** PARTS OF THE EXERCISE **
**1)** In the flash memory excerpt, what is named as the main attraction of flash as a storage medium?
**2)** Print the part of the flash memory excerpt starting at "In general, this" and ending at "of process shrinks.".

** DOCUMENT EXCERPT **
= = = =

Moore's Law is the heartbeat of the semiconductor industry. Driven by its prediction that the number of transistors on a given area of silicon will double every 18 months, the industry has continued to move designs to ever smaller processes.


In general, this approach has served device designers and manufacturers well: fpgas, microprocessors and dram are some of the more obvious beneficiaries of process shrinks.
But there is always an exception that proves the rule. In this case, it's flash memory.
Flash has proved a versatile storage medium, with its non volatility being the main attraction. Because no power is needed to maintain data, battery operating lifetimes are extended. And, although access times are not as fast as dram, flash memory provides read and write times fast enough for use in pcs and portable devices. As such, it's the mainstay of USB sticks and consumer memory cards.
But here's the problem: flash doesn't scale well. Process shrinks, by their very nature, provide less real estate per function and that works against flash. The solution is to increase the amount of information that can be stored per unit area.
There are essentially three ways of doing this: multilevel; multibit; and stacking.

= = = =

** SUPPLIED DATA **
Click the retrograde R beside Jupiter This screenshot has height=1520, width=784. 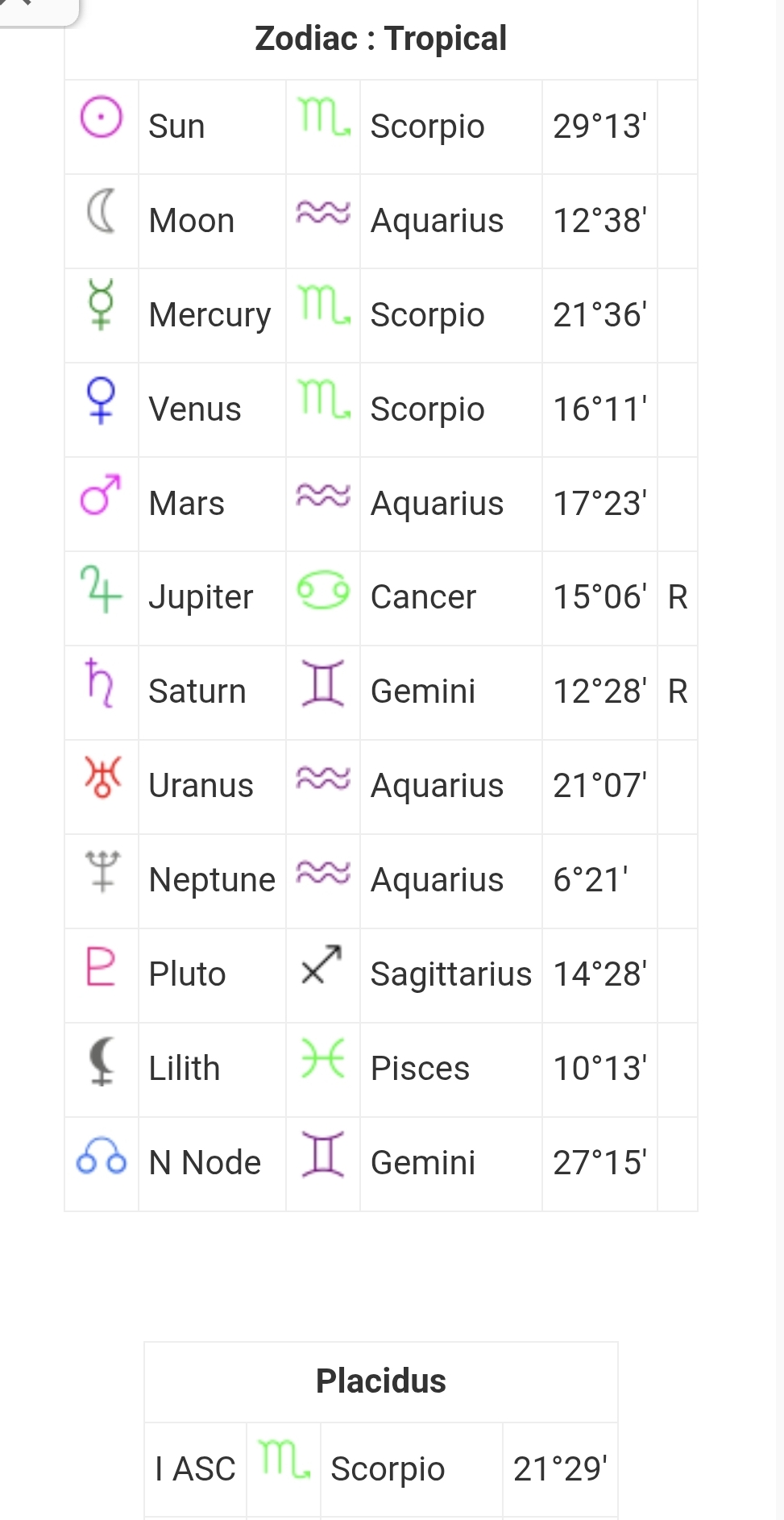pos(678,598)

= = = =

** OUTPUTS BY TASK **
**1)** Its non volatility.

**2)**
In general, this approach has served device designers and manufacturers well: fpgas, microprocessors and dram are some of the more obvious beneficiaries of process shrinks.